Netflix – How we watch TV
Netflix turns any internet connected device – computer, tablet, smartphone, video game console into a video-on-demand service. What started off as a video renting company in 1997 grew into a DVD renting business through mail, and then later, added a video streaming service which now has 60 million subscribers who pay a flat rate to watch unlimited videos. Netflix, which is now the largest movie rental service, has grown rapidly in the last 5 years and is available in 40 countries. Although Netflix is not in Kenya yet, a Netflix-original production, Sense8, was partially shot in Nairobi, and it’s only a matter of time before the video streaming service lands in Africa. Netflix is essentially encroaching the space of traditional TV channels by giving consumers the choice to watch what they want when they want.
Alibaba – How we shop
Former English teacher, Jack Ma, started Alibaba.com in 1999 with the aim of creating a business-to-business online marketplace. Today, Alibaba is the world’s largest online trading platform for SMEs and is available in more than 250 countries. What makes Alibaba disruptive is the fact that it has captured online shoppers in the biggest single e-commerce market in the world, China, and is rapidly spread across the globe. In Kenya, Alibaba is the third most visited trading website and in the top 20 visited according to website ranking tool, Alexa. Alibaba, with 350 million active users and $420B in sales, has eclipsed more established players like Amazon and Ebay. Alibaba Group has expanded to include a consumer to consumer e-commerce platform, a third-party online payment platform, a comparison shopping website and a cloud computing company, all challenging long established businesses and models.
Whatsapp – How we communicate
Before Facebook bought Whatsapp for $16B earlier last year, it was inconceivable how a messaging app could sell for so much, considering Microsoft bought Nokia mobile for $7 billion.

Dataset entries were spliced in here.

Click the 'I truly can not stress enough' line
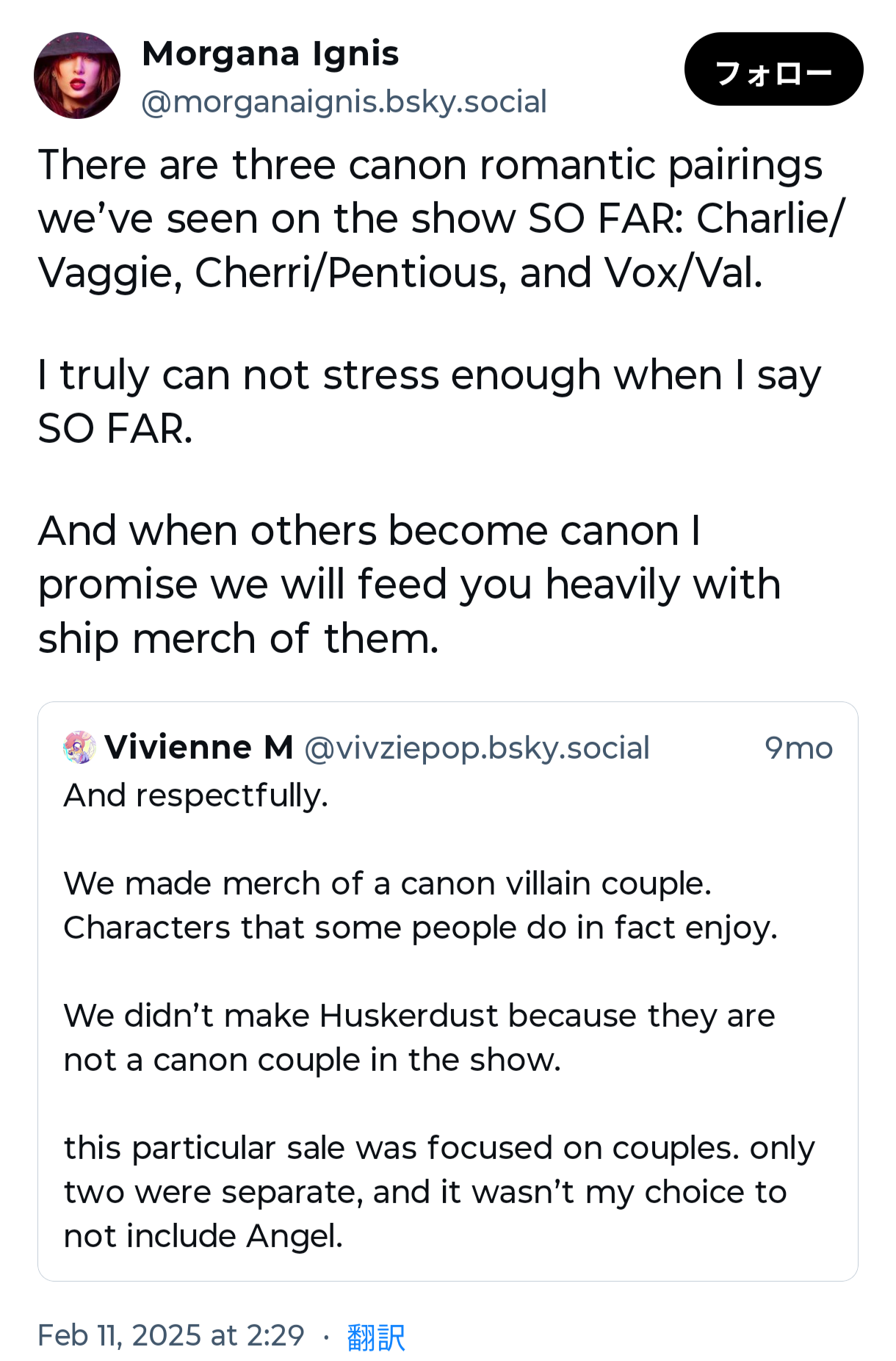896x1361 pixels. pyautogui.click(x=429, y=375)
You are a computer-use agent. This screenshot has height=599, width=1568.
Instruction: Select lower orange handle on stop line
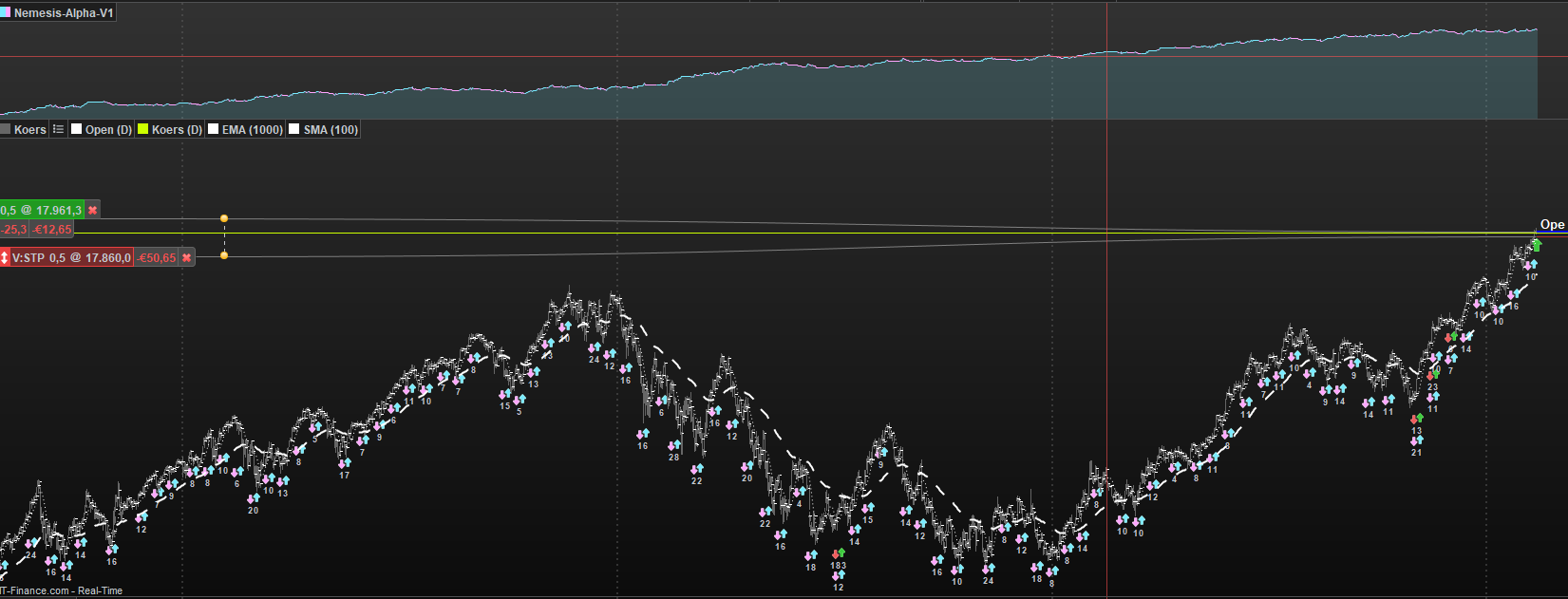pos(224,255)
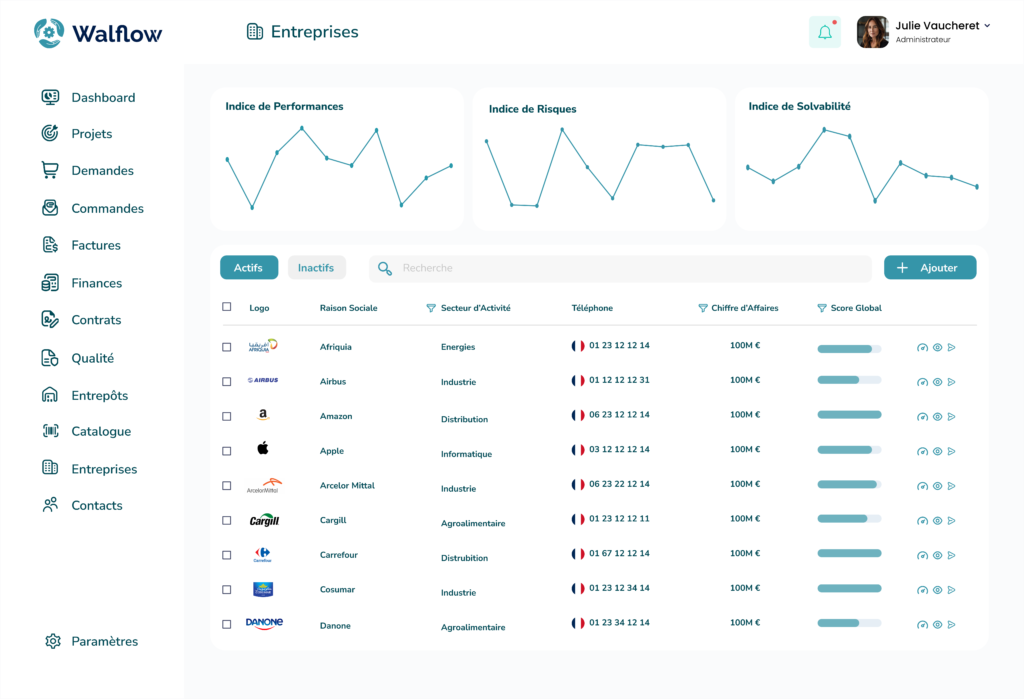Click inside the Recherche search field
1024x699 pixels.
(x=620, y=267)
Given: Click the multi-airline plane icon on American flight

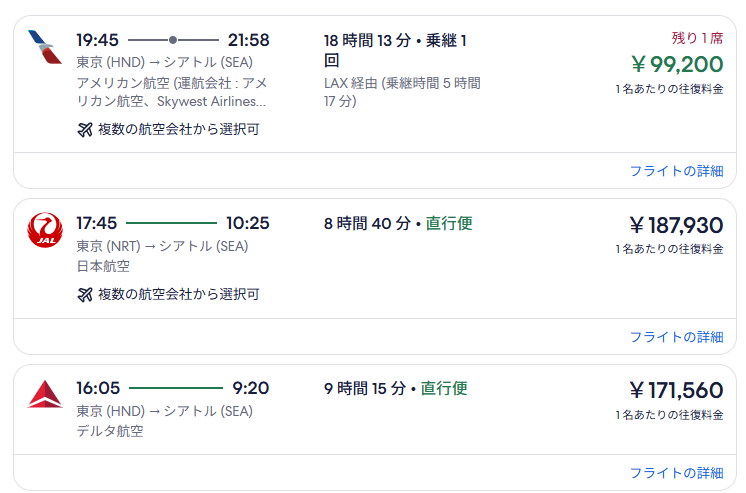Looking at the screenshot, I should (85, 129).
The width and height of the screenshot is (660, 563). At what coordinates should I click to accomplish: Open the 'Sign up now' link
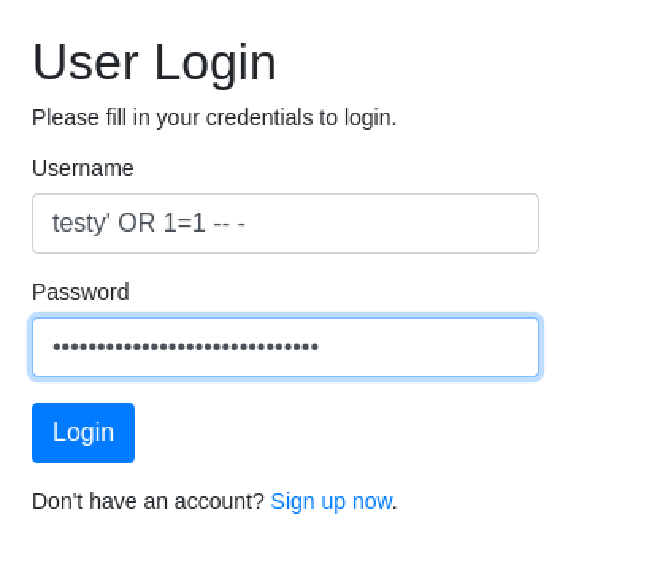[x=331, y=501]
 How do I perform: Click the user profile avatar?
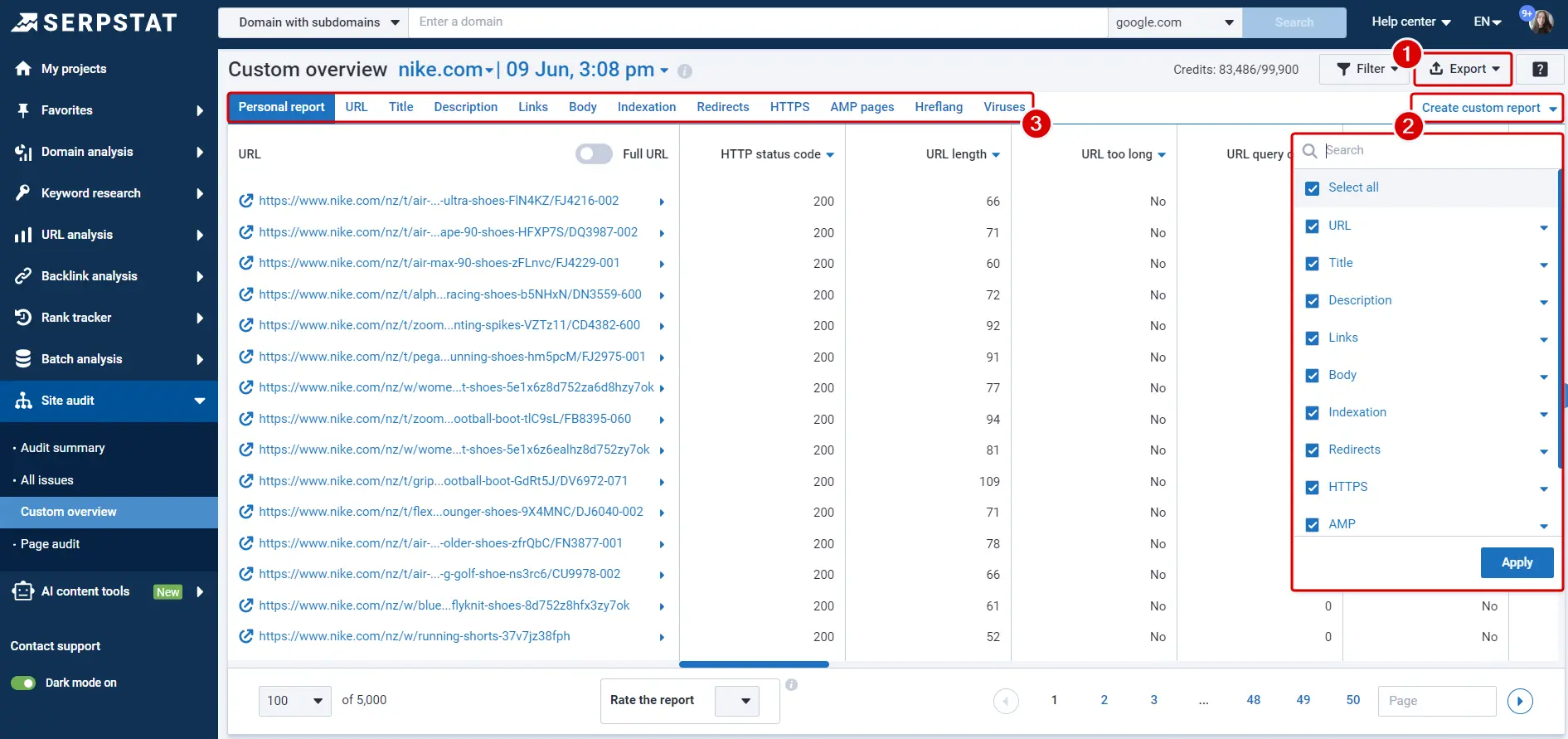(x=1541, y=22)
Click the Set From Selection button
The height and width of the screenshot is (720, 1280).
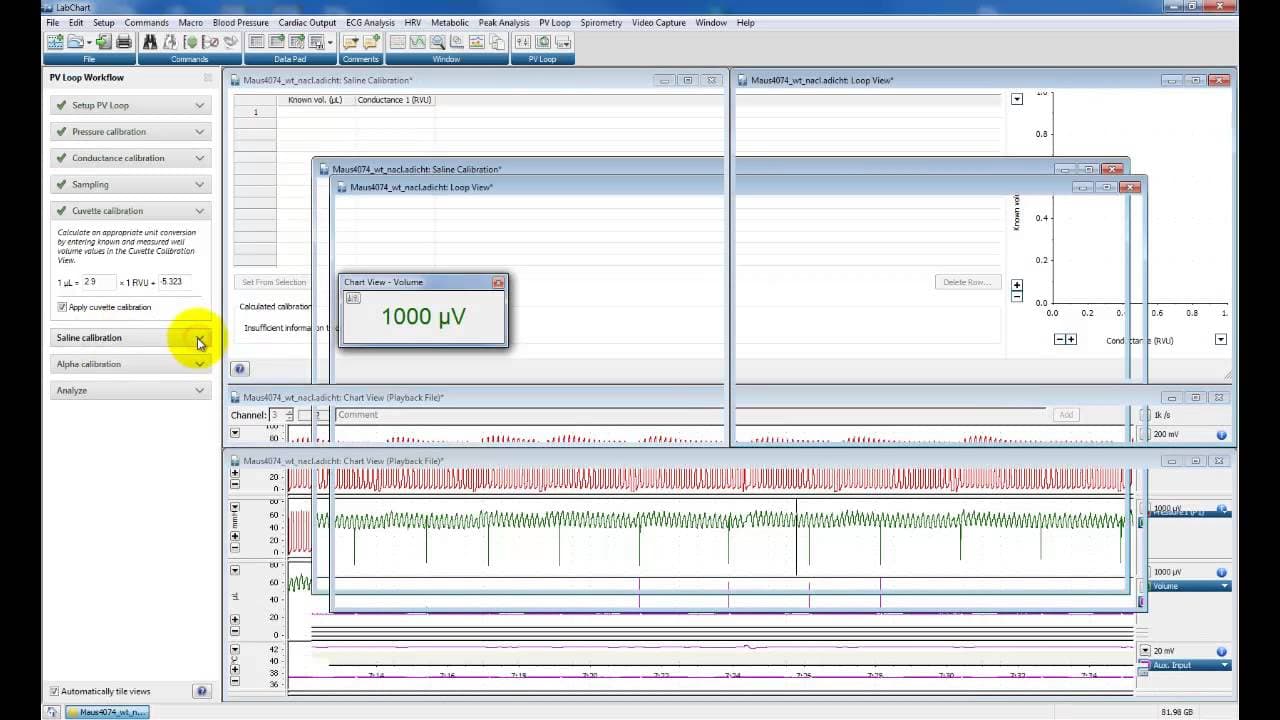(x=274, y=282)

But looking at the numbers behind Whatsapp, it is easy to see why Facebook splashed billions to acquire a two-man startup who, had earlier applied (and were rejected) for vacancies at Facebook. As of April 2015, Whatsapp had 800 million active users sending and receiving messages, images, videos and audio clips via the internet. In the same month, Whatsapp announced users can make calls. This is likely to eat into mobile operator’s voice revenues as it is already doing with SMS. Whatsapp has obliterated other chat apps by simplifying registration where only your phone number is needed, deliberately making it ads-free and a simple user interface. Whatsapp is free to use with users approaching the billion mark, it is only a matter of time before a concrete revenue model is rolled out, raking in billions for Zuckerberg and co.